Morphological transformation of self-assembled nanostructures prepared from cholesteryl acyl didanosine and the optimal formulation of nanoparticulate systems: effects of solvents, acyl chain length and poloxamer 188.

Self-assembled nanostructures were obtained through injecting cholesteryl-succinyl didanosine (CSD) solutions in tetrahydrofuran (THF) into water. The incorporation of THF leads to CSD flexible bilayers. Spherical vesicles of CSD initially formed based on hydrophobic interaction and transformed to short nanotubes with THF leaving. A large proportion of THF led to formation of long flexible nanoribbons, also transforming to short nanotubes after removing THF because of rigid bilayers recovering. Cholesteryl-adipoyl didanosine (CAD) only formed spherical vesicles due to its long and flexible tails. A triblock copolymer, poloxamer 188 (P188) could insert into CSD monolayers at the air/water interface.
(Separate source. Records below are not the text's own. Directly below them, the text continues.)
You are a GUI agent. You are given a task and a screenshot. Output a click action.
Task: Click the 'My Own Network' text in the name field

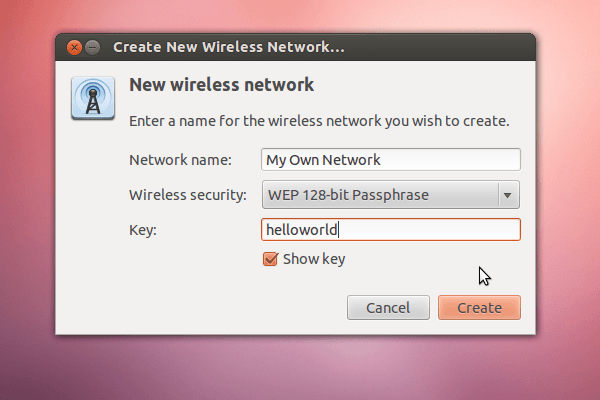click(323, 160)
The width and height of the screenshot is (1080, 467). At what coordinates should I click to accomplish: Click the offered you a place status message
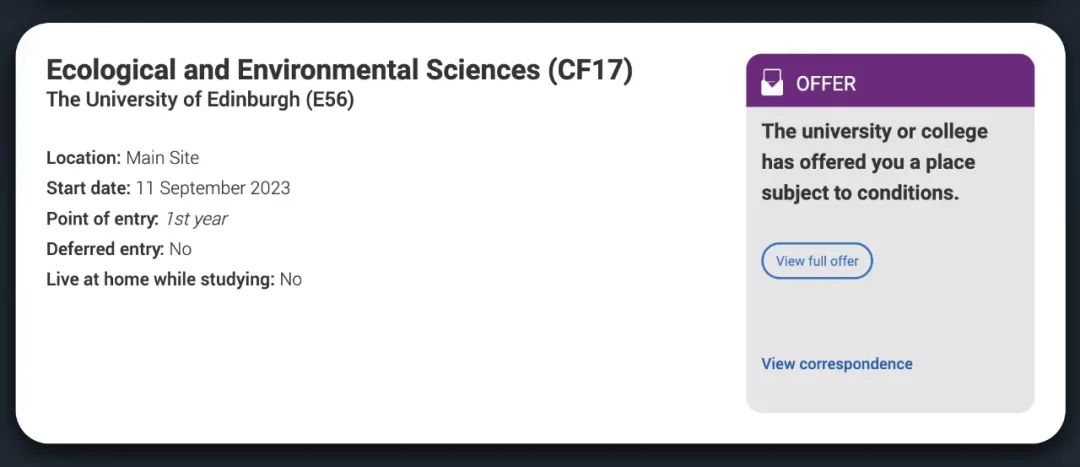[x=874, y=163]
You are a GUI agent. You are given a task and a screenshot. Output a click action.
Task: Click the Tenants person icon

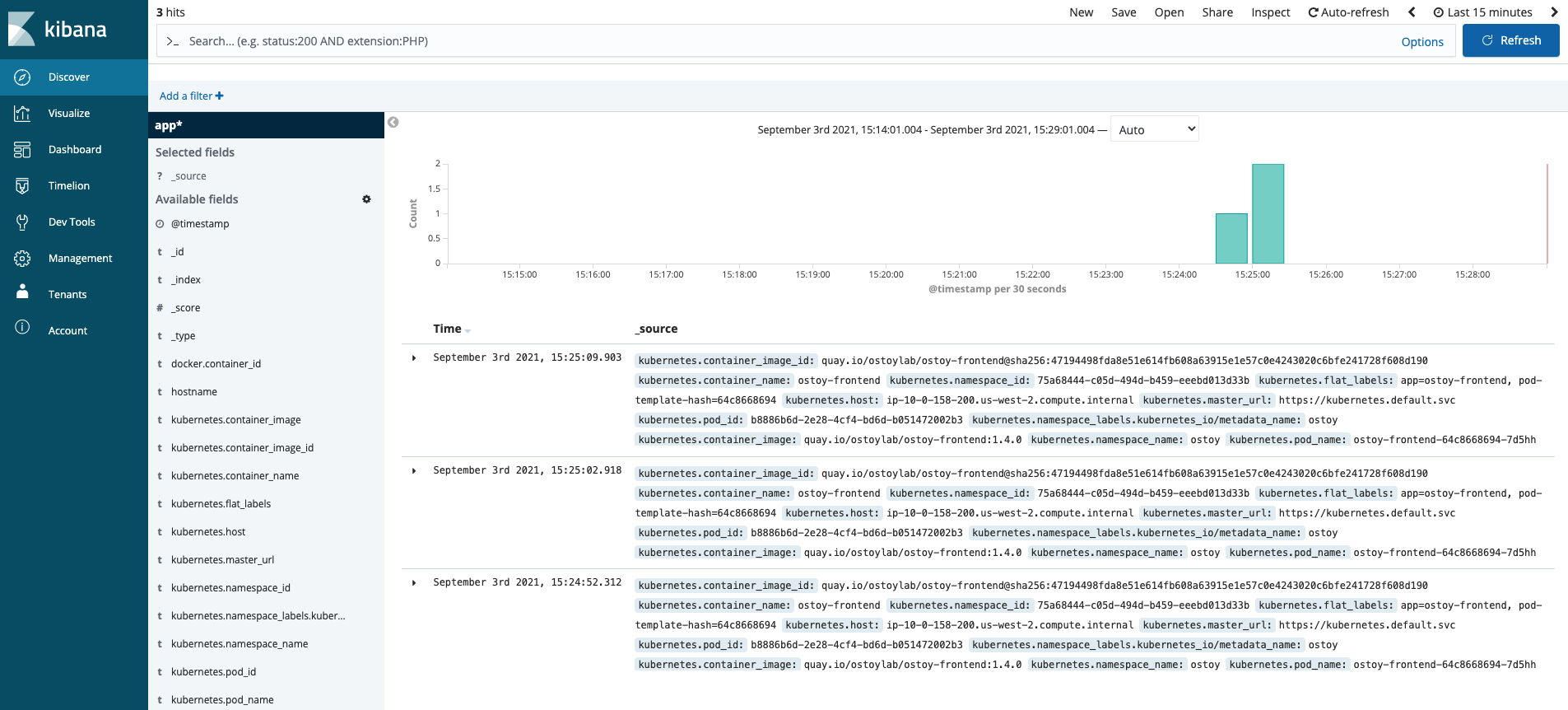coord(22,292)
P188 stabilized CSD nanoparticulate systems by incorporation and adsorption. The optimal formulation of nanoparticulate systems was identified and the appropriate ratio of CSD/P188 and CSD concentration in injected solutions were the keys. A highly concentrated system had a narrow size distribution, allowing heat sterilization at 100 degrees C, and resisting aggregation under high gravity accelerations in spite of the low zeta potential of -18.5 mV. A gel-liquid crystalline phase transition at 47 degrees C occurred. The system may become promising self-assembled drug delivery systems (SADDS) for anti-HIV therapy.